WORKING DATA:
Segment Open

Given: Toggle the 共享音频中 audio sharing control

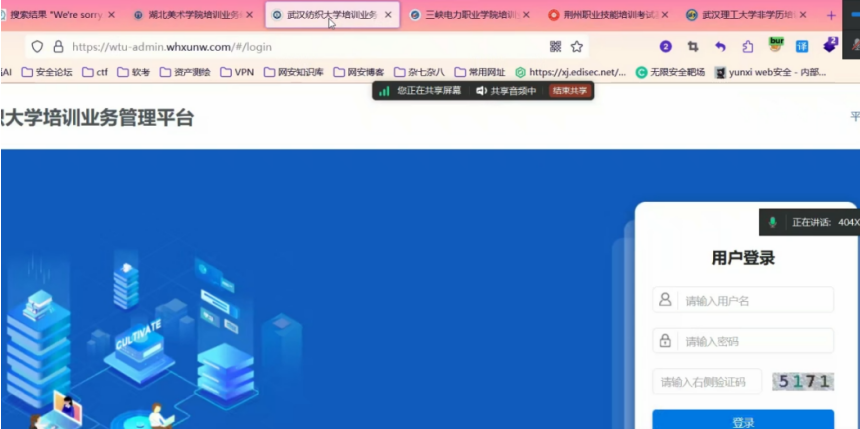Looking at the screenshot, I should click(x=507, y=91).
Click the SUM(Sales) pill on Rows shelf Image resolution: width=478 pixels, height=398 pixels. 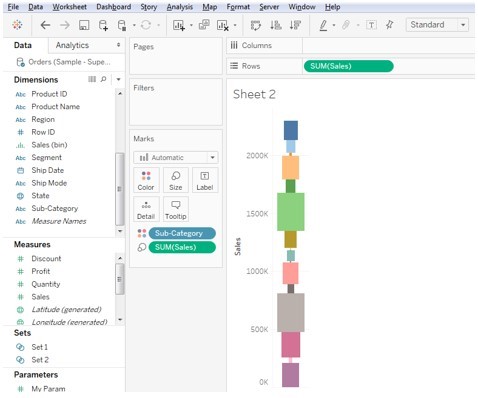click(x=349, y=66)
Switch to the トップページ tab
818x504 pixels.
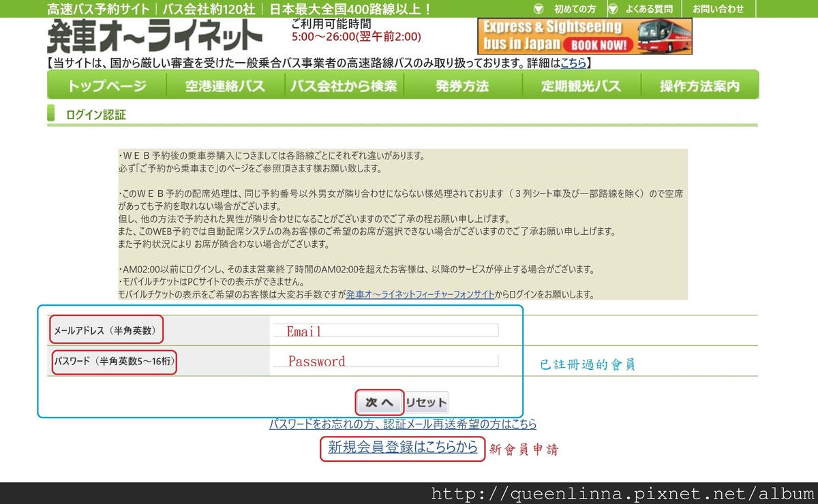click(x=106, y=84)
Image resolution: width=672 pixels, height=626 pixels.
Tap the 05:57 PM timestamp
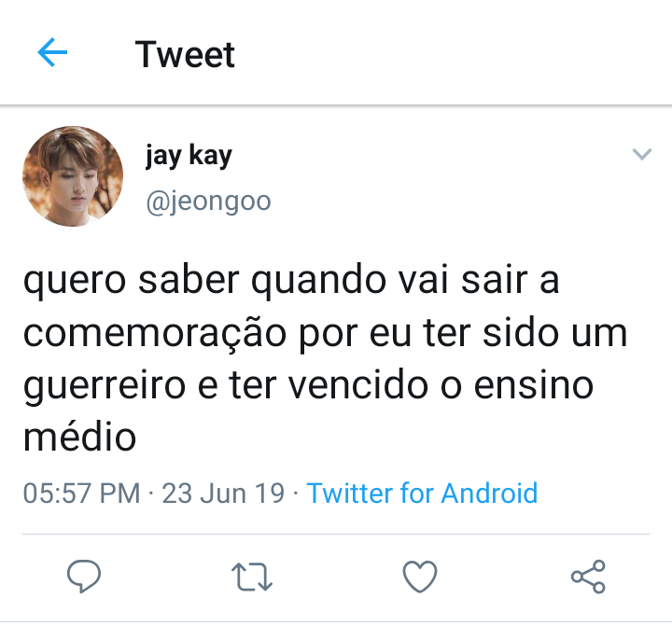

Segment Closed

TASK GOAL:
From the line containing "Image resolution: width=672" through the last line of the entries, both included, print each line exactly and omit any picture.

RESPONSE AREA:
Image resolution: width=672 pixels, height=626 pixels.
Tap the 05:57 PM timestamp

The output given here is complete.